A Fast Acting Quantized Energy Balance Criterion for Power System Instability Detection Based on WAMPAC GOOSE Pulses Induced by Small Speed Perturbations

ABSTRACT: A newly developed stability assessment tool for a power system is proposed in this paper based on estimating the kinetic energy-time variations. It aims to introduce a practical alternative to the Equal Area Criterion (EAC) method that is valid for multi-swing cases. It utilizes the Generic Object Oriented Substation Event (GOOSE) packets launched due to angle variations during swing by the Intelligent Electronic Devices (IEDs) measuring the generator bus angle. The scheme maps the GOOSE packets to quantized energy levels.
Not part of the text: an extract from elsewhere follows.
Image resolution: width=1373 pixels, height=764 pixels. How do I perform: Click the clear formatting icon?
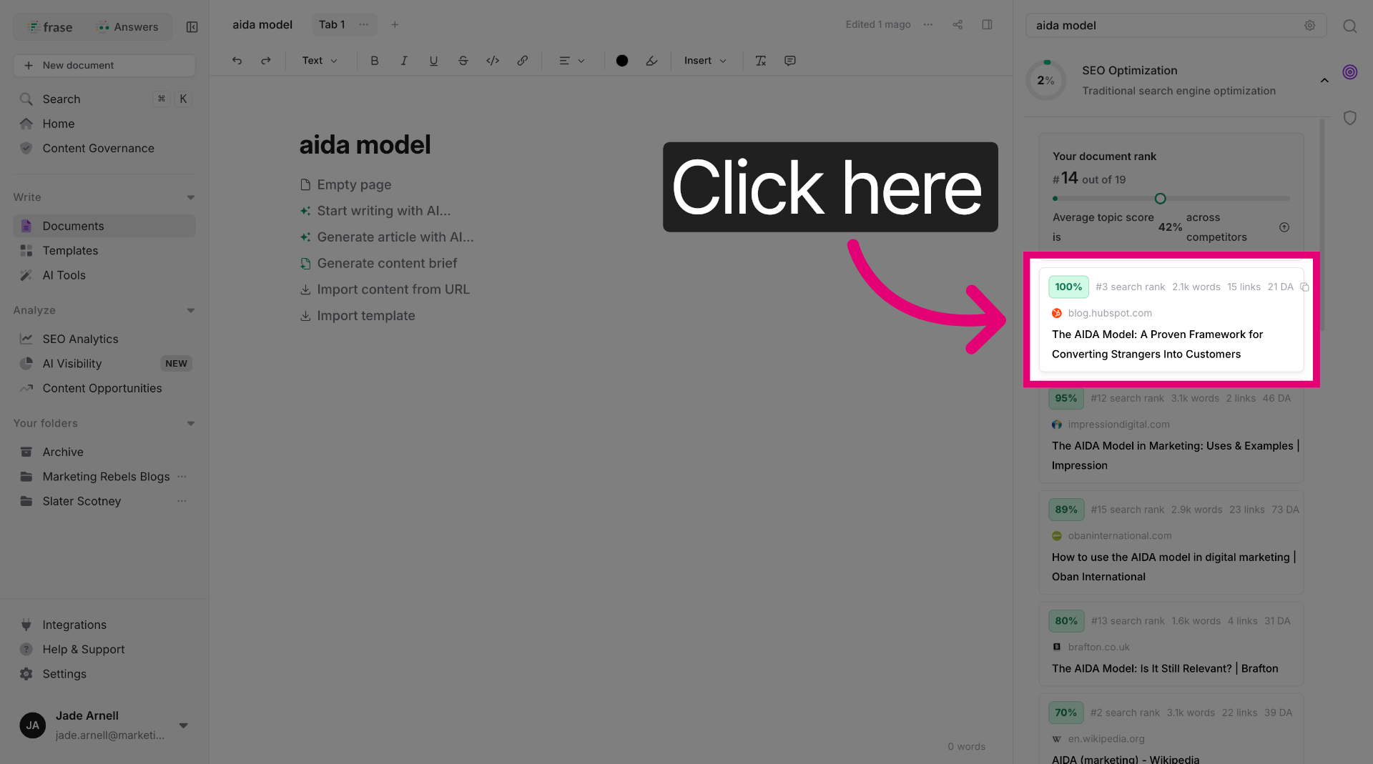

The detector IED receives the launched GOOSE from disturbed generators through the Wide Area Monitoring, Protection and Control (WAMPAC) System and evaluates the system stability accordingly. The areas under the positive energy intervals above the time axis determine the stability for the oscillatory swing. It has been proven that the area under positive energy levels is proportional to the number of GOOSE packets emitted during these intervals. For the fast monotonic swing, the quantized energy pattern shows quasi-stable intermediate energy levels between two high energy levels, where the scheme detects the transition to the second higher level as an indication of instability, with enough time in advance for corrective measures. The scheme is Phasor Measurement Unit (PMU)-independent, thus eliminating the burden and cost of synchronization requirements. The new scheme has been tested using the IEEE 39 Bus System. The results show the scheme’s capability to predict instability 87 ms prior to its occurrence, which is an adequate time for remedial action.